The very first tram ride we took into downtown Hiroshima, Rich was trying to pay the conductor and this gorgeous Japanese twenty something woman says, “Sit down, you pay when you leave.” We do. Immediately, Rich is scouring the map trying to read the names of the stops and decide when to get off. “I like speaking English, where are you trying to get to? Peace Park?” She is standing in front of us looking at our map. The tram lunges forward and this lovely young thing on platform heels almost ends up in Rich’s lap.
If you have reservations of traveling to Japan, you shouldn’t. I promise you that you will not be in this country for twenty-four hours before a stranger will show great kindness.
We are late for church. Really late. We stand in front of the map in Hondori station trying to get our bearings. It’s underground and has six exits. YOU ARE HERE says the map. Luckily that is universal. We find the cathedral on the map. We debate which exit would get us there the quickest. I feel someone looking at us. There stands a smiling Japanese man. He is not more than five feet tall. His face, hands and clothes tell us he is a working man. “Do you need help?” Shiny excited eyes look back at us. “Oh, thank you, yes we are trying to get to the Cathedral, do you know which way is the fastest?” Rich asks hurriedly.
“Please, repeat slowly, please.”
“Do you know where the Cathedral is from here?”
“What is ‘cathedral’?”
Oh noooooooo! Now we are in dangerous territory.
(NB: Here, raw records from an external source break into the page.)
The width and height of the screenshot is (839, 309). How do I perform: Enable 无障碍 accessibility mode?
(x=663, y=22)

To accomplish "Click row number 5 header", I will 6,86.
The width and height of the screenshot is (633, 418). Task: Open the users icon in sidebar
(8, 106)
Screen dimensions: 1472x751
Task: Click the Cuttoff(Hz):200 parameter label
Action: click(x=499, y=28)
I don’t want offend this man or cause him to loose face. He was very kind to offer us help. Unfortunately, he can’t. Especially at this pace. But luckily Rich is not aware of any of this and he starts pointing and talking really slow and louder. [Side note: Yes we all do it. The minute we talk to people we can’t understand we start talking really loud. It’s funny to watch others do it. Totally unaware when we are doing it.] This kind man not only gives us directions but also walks with us as far as he can to ensure we are headed in the right direction.
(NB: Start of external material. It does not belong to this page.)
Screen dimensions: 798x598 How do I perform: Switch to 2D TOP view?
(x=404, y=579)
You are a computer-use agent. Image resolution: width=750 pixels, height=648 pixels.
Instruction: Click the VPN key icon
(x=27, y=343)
I thought this was an anomaly. But not too long after that, Rich came home to find me at witt’s end trying to operate all the appliances. So he took me to Molly Malone’s. It is an Irish pub in the heart of the shopping district. They serve Guinness on tap. Gorgeous jazz plays in the background and the menu is in English. We take the train, and come up out of the tunnel to a very busy street. There are so many people on the sidewalk that I hold on to Rich’s arm. We have come out a new exit and now don’t recognize where we are. The minute you step onto the sidewalk you need to move or you will be run over by a bike or the crowd. Funny how the time of day can make a familiar place unrecognizable; bright lights blinking, Japanese advertisements singing, signals beeping us across the street. But where are we? Where is Molly’s? We are standing at the edge looking up and down the metropolitan road. “Excuse me, what are you trying to find?” A very tall, Japanese businessman has stepped out of the stream of nightlife. He is smiling down on us, which is an unusual experience. He helps us see the Molly Malone’s sign, we bow and in a mix of English and Japanese depart.
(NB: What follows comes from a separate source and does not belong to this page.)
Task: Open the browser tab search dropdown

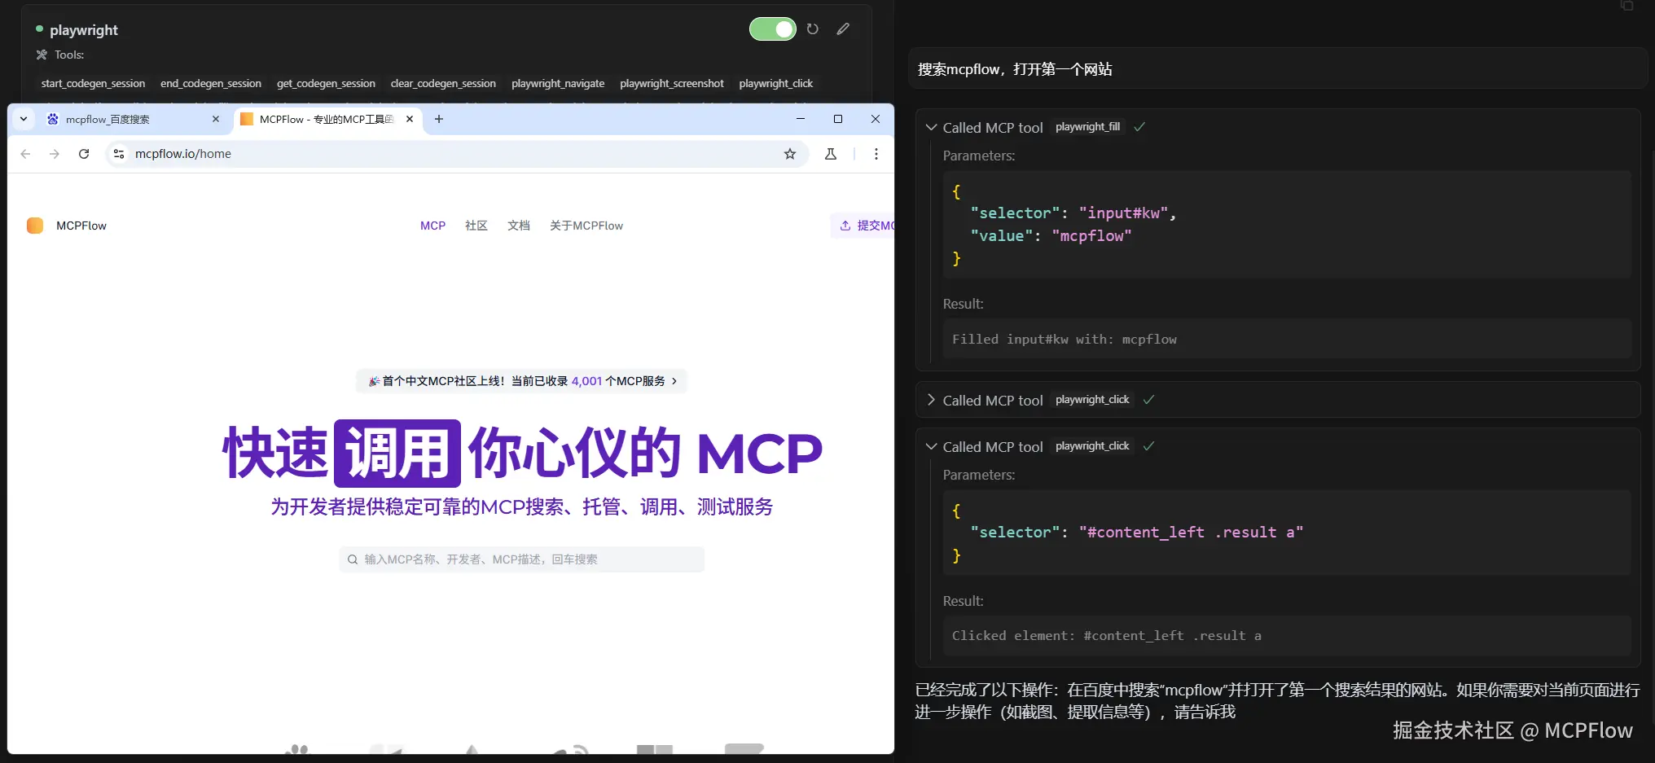Action: click(x=24, y=119)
It happened again this Sunday. I was trying to find a new restaurant I had been to that week. I was jabbering on and on to Rich about it, head bobbing from side to side trying to see and remember something familiar. Again, a young man, by his dress I would guess a college student, came up to us. “May I help you? I like to speak English.” He asks where we are from and is excited we are Americans. I tell him about the restaurant. What I had eaten and that it was an expensive place on the third floor. Unfortunately, there are a dozens of places on Hondori street that fit that description. He tells us he wants to go to America “very badly”. His English is very good, and we tell him that he will not have any problems when he visits. His broad smile reveals his feelings; like the other good Samaritans, eyes shining, smiles wide and all teeth showing. He apologizes for not being more helpful, bowing as he leaves us.
After each of these encounters I am filled with overflowing appreciation. It is a true act of altruism. From the moment they are born, Japanese are encouraged to be shy. They avoid eye contact. When they get on a train, they will turn to face the doors. To step out and do something that draws attention to yourself, is greatly discouraged. These strangers also take a great risk. They know that there is a good chance their English will not be good enough. That these strangers are willing forgo all emotional safety to help someone, well, it’s heartwarming.
We have found the Japanese people very lovely. Wherever we have gone, people have reached out and caught us before we fell. They have been generous with their time and patience. They want us to enjoy Hiroshima. They are quick to suggest where to visit, what to eat, and what to experience. They are curious about us and inquire about our families back home.
To show my appreciation, I have started ending all my interactions with “Have a nice day.” It is not customary in Japan to end this way, but it is the needed filling of an awkward hole in my daily interactions. I always get a toothy smile when I say it so I think it communicates my own appreciation and mindfulness that I feel for those taking care of me.